EP by Moonspell
- Released: 1994
- Genre: Gothic metal; black metal; folk metal;
- Length: 21:26
- Label: Adipocere
- Producer: Quim Monte

Moonspell chronology
|  | Under the Moonspell (1994) | Wolfheart (1995) |

= Under the Moonspell =

Under the Moonspell is the first EP by Portuguese gothic metal band Moonspell, released in 1994 on CD and vinyl.

== Track listing ==
1. "Allah Akbar! La Allah Ella Allah! (Praeludium/Incantatum Solstitium)" – 1:51
2. "Tenebrarum Oratorium (Andamento I/Erudit Compendyum) (Interludium/Incantatum Oequinoctium)" – 7:25
3. "Tenebrarum Oratorium (Andamento II/Erotic Compendyum)" – 6:02
4. "Opus Diabolicum (Andamento III/Instrumental Compendyum)" – 4:22
5. "Chorai Lusitânia! (Epilogus/Incantatam Maresia)" – 1:46

=== Rerelease ===
Under the Moonspell was rerecorded in 2007 along with other early Moonspell songs on the Under Satanæ release. The cover of Under Satanæ is an alternate version of the Under the Moonspell cover.

§ **TASK PROMPT**
Can you write out the whole Under the Moonspell page above, word for word? The data after this point is separate from the Under the Moonspell page.

§ **SOURCE DATA**
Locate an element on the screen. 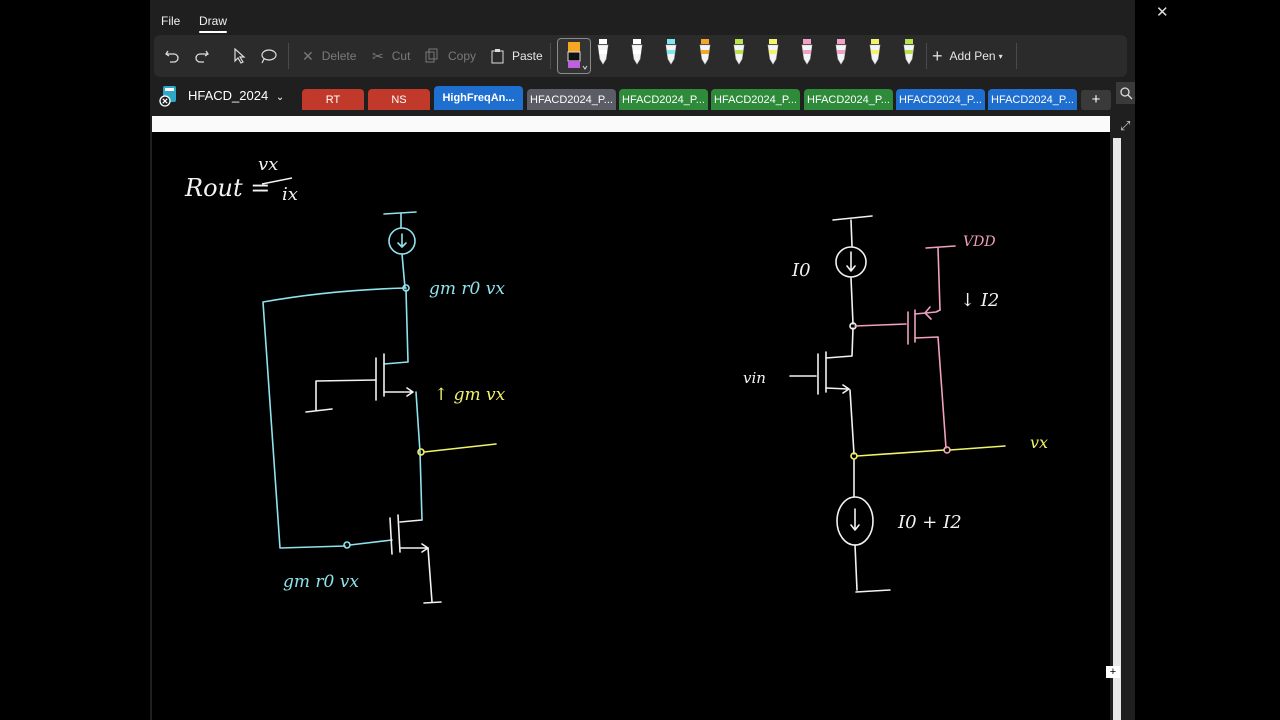 This screenshot has width=1280, height=720. add-pen-button: + Add Pen ▾ is located at coordinates (968, 56).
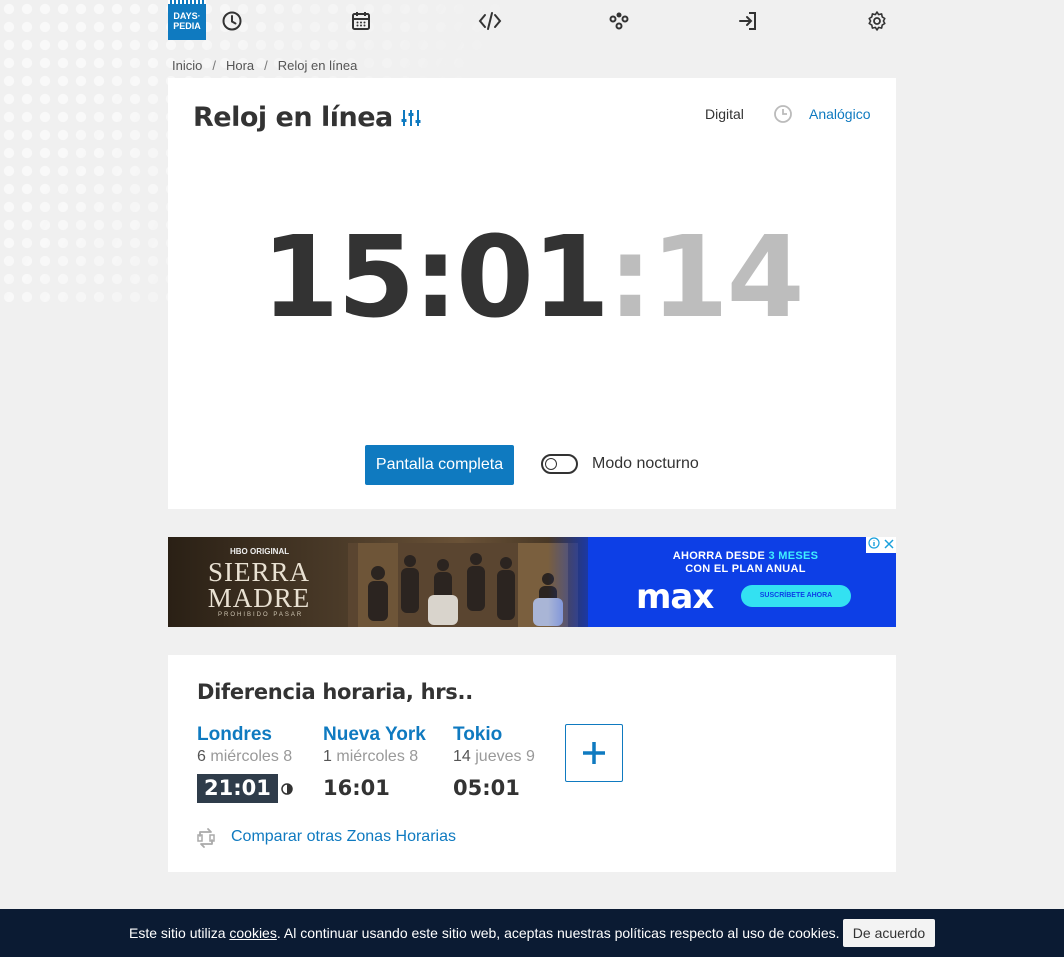 This screenshot has height=957, width=1064. I want to click on ad-fade, so click(578, 582).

§ **SOLUTION**
EP by Moonspell
- Released: 1994
- Genre: Gothic metal; black metal; folk metal;
- Length: 21:26
- Label: Adipocere
- Producer: Quim Monte

Moonspell chronology
|  | Under the Moonspell (1994) | Wolfheart (1995) |

= Under the Moonspell =

Under the Moonspell is the first EP by Portuguese gothic metal band Moonspell, released in 1994 on CD and vinyl.

== Track listing ==
1. "Allah Akbar! La Allah Ella Allah! (Praeludium/Incantatum Solstitium)" – 1:51
2. "Tenebrarum Oratorium (Andamento I/Erudit Compendyum) (Interludium/Incantatum Oequinoctium)" – 7:25
3. "Tenebrarum Oratorium (Andamento II/Erotic Compendyum)" – 6:02
4. "Opus Diabolicum (Andamento III/Instrumental Compendyum)" – 4:22
5. "Chorai Lusitânia! (Epilogus/Incantatam Maresia)" – 1:46

=== Rerelease ===
Under the Moonspell was rerecorded in 2007 along with other early Moonspell songs on the Under Satanæ release. The cover of Under Satanæ is an alternate version of the Under the Moonspell cover.